After 16 plus years as a high school teacher and more than 18 years of being a tutor, it has become increasingly obvious that more and more teenagers are not just using technology but have a level of addiction to them.
Addiction is something that controls you, rather than you being in control of it. Not every teenager who uses technology is addicted to it. There are many students we teach at InFlow Education who have a balance in their lives. They tend to meet with their friends regularly for outings, play a sport or are a part of a group in some form or another.
I often hear parents talk about technology like it is the worst thing to happen to society. One one hand, I can see their point. During my generation (I was born in 1976), people had addictions too. The difference being you usually had to leave the house to get access to it.
This generation’s addiction of choice is on them most of the time which makes it more obvious and problematic. But it can also be a blessing in disguise. I’m not talking about how technology has its benefits.
I think most people would agree there are advantages that have come with the advancement of technology. There is access to information and sharing of information that is unprecedented. Our children are able to call for help when in need and ordering food has never been easier. Just to name a few.
What I am talking about here is the red flag of addiction being waved at a parent. Years ago if a child was suffering, the addiction was usually hidden and it usually took obvious substance abuse for there to be a wake-up call that something wasn’t right.
Whilst drug addiction is prevalent with teenagers, technology addiction can be an early wake-up call which can lead you to intervene before it possibly leads to more harmful addictions developing.

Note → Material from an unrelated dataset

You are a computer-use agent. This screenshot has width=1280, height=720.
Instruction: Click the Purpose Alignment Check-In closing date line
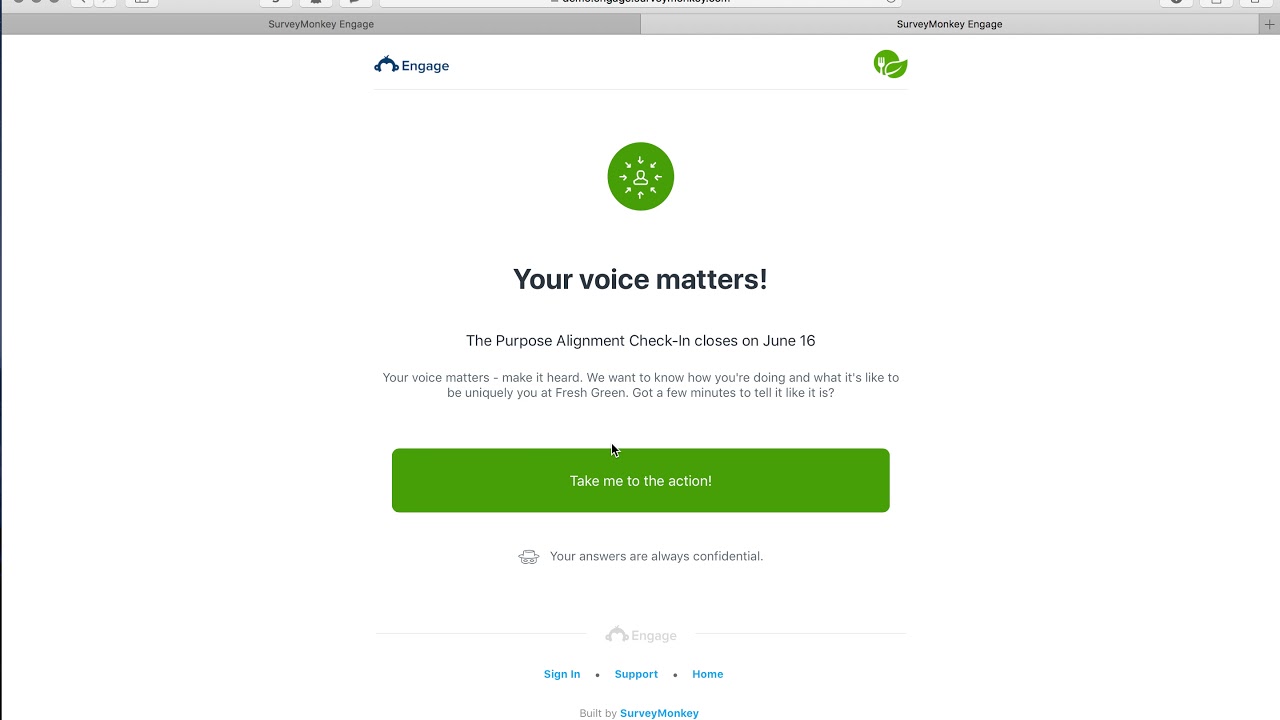pos(641,341)
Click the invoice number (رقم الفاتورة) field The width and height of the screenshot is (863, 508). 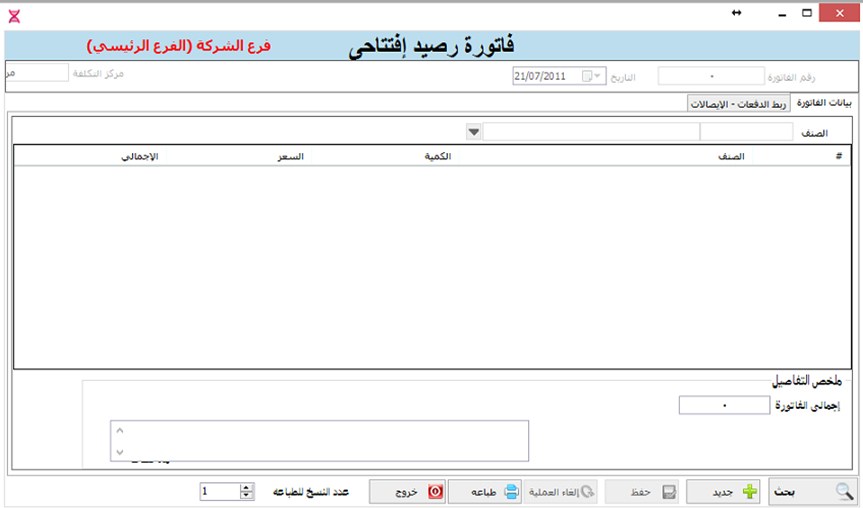click(x=710, y=76)
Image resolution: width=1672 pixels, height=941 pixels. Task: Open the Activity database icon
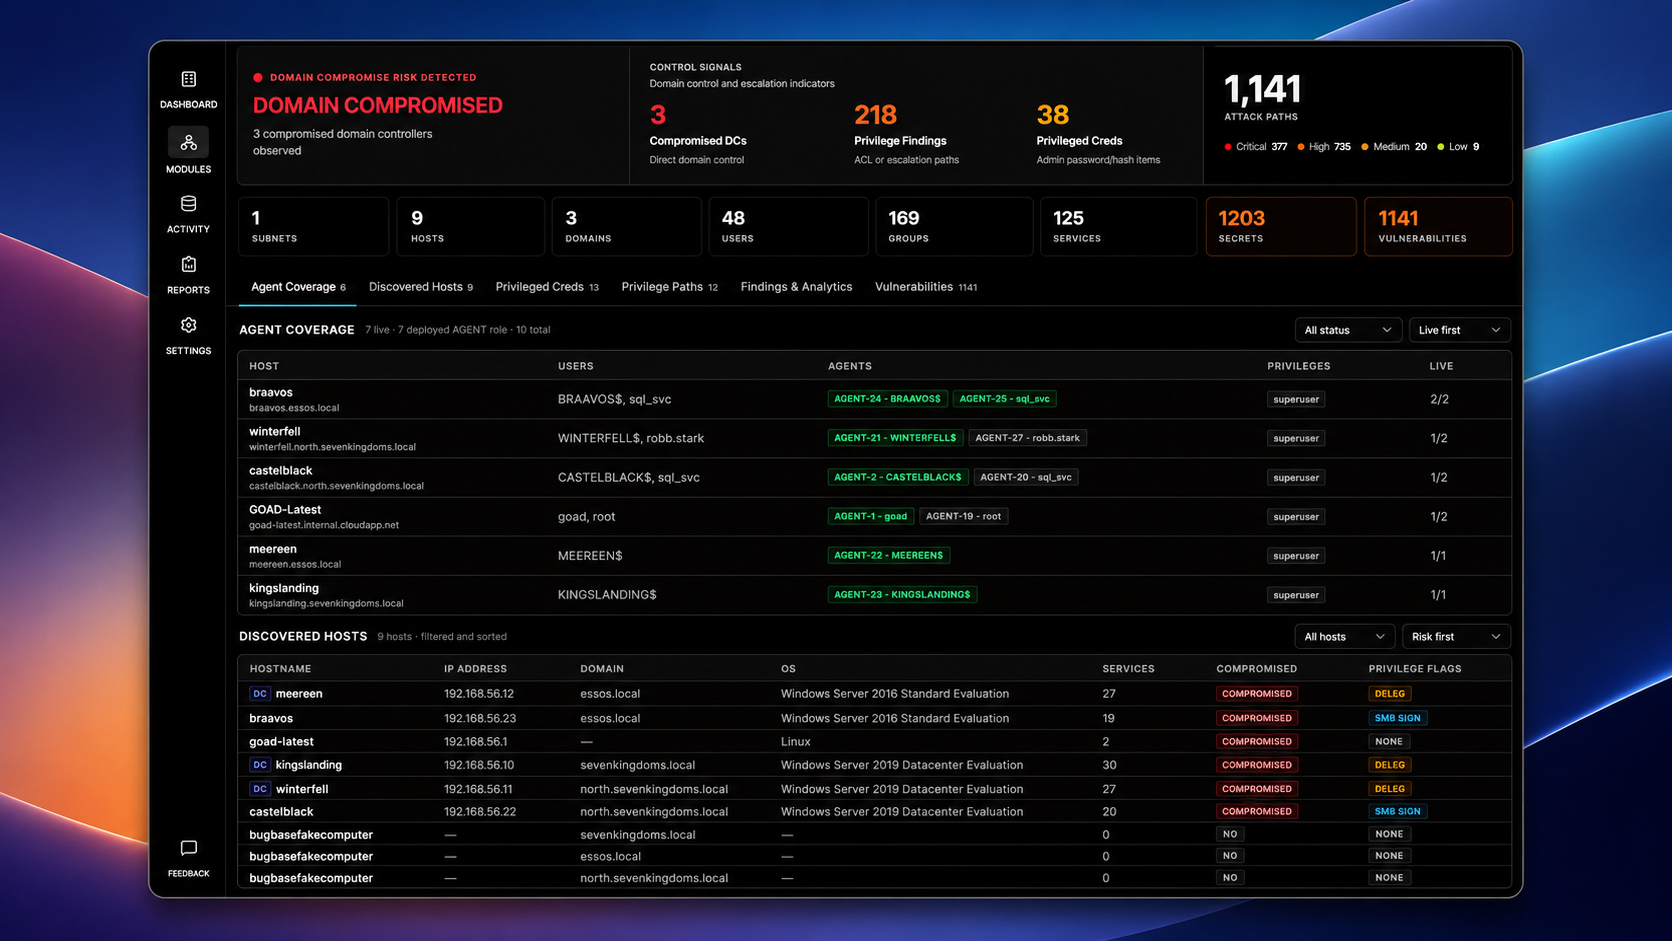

The number of teenagers I am being asked to coach is growing each year. Some are battling substance abuse, but most have an addiction to either their phones, gaming or social media.
The addiction led to them to coaching and learning a set of habits on how to be more self-caring, resilient, mindful, present and balanced. Life-long skills they may not have learned were it not for the addiction that led them to life coaching.
If you notice the signs early enough, the addiction might just end up being a blessing rather than a curse.